Mowing the lawn and raking leaves improve your mental health, but only by a bit, according to a massive study published in the British medical journal The Lancet.
Lawn mowing, raking and other common household chores increase mental health by about 12 percent, according to the study titled “Association Between Physical Exercise and Mental Health in 1.2 million Individuals in the USA Between 2011 and 2015: a Cross-Sectional Study.”
But for big leaps in mental health, the study suggests, stash the lawn mower and use your weekends on team sports — activities such as baseball, basketball, volleyball and badminton beat lawn mowing hands down, boosting people’s mental health about twice as much in shedding the blues.

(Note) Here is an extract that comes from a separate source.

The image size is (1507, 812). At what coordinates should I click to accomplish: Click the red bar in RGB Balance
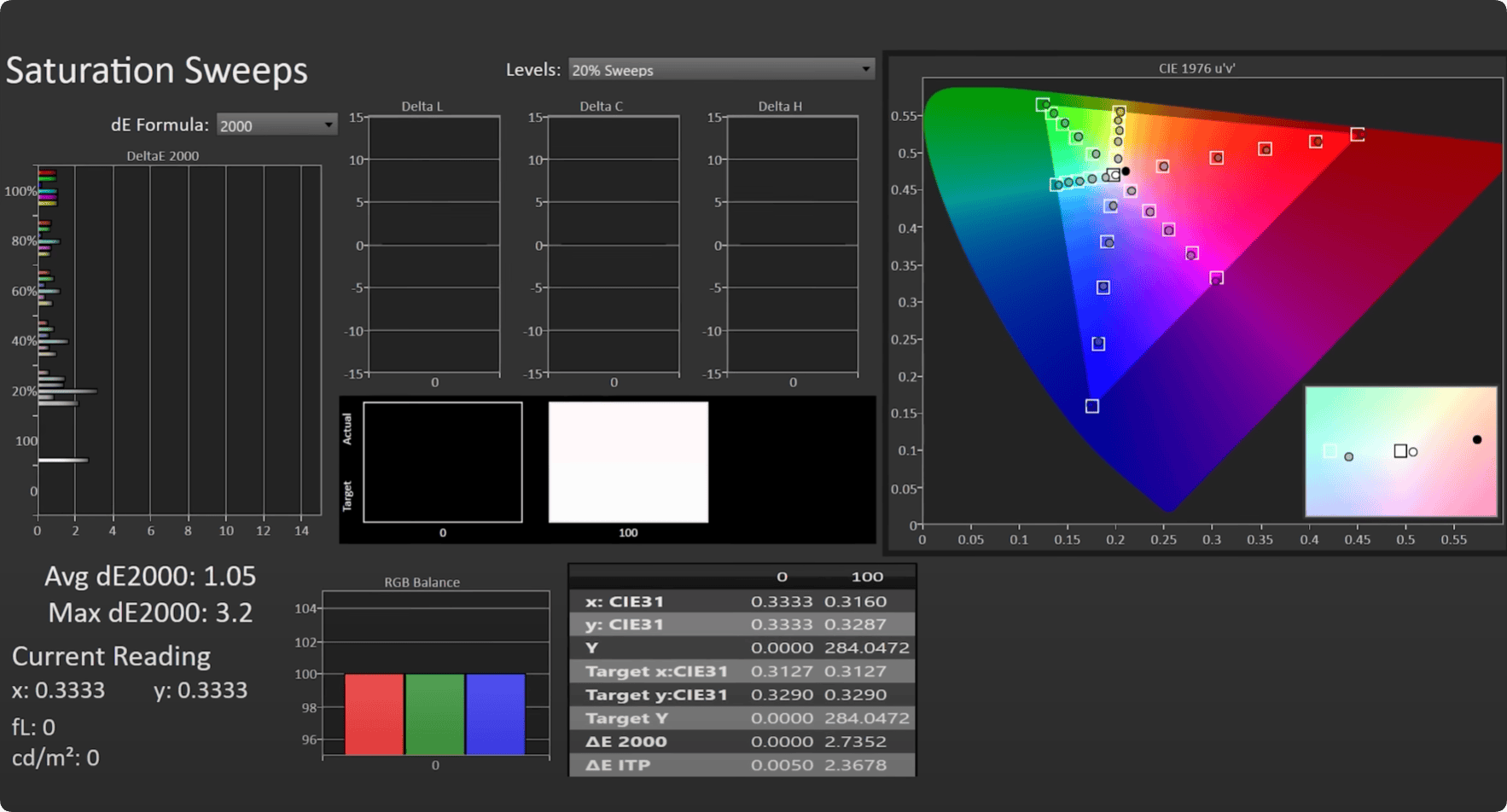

“It’s clear that exercise has a number of health benefits and it’s pretty clear exercise has benefits for mental health,” one of the study’s co-authors, Dr. Adam Chekroud of Yale University’s Department of Psychiatry, told Lancet editor Niall Boyce.
How the study was done
The study was a massive one, incorporating self-reported data of 1.2 million Americans. The raw data came from a trio of surveys conducted in 2011, 2013 and 2015. The surveys were conducted by the U.S. Centers for Disease Control, and included questions about both mental health and exercise.
People were asked if they had ever been diagnosed for depression, and whether they had been depressed, stressed out or had emotional problems in the past 30 days.
They were also asked whether they exercised, what they did and how often.
What the researchers from Yale and Oxford universities did for their study was both complicated and simple — complicated due to the massive amount of data, but simple in concept: They compared the mental health of those who exercise against those who don’t.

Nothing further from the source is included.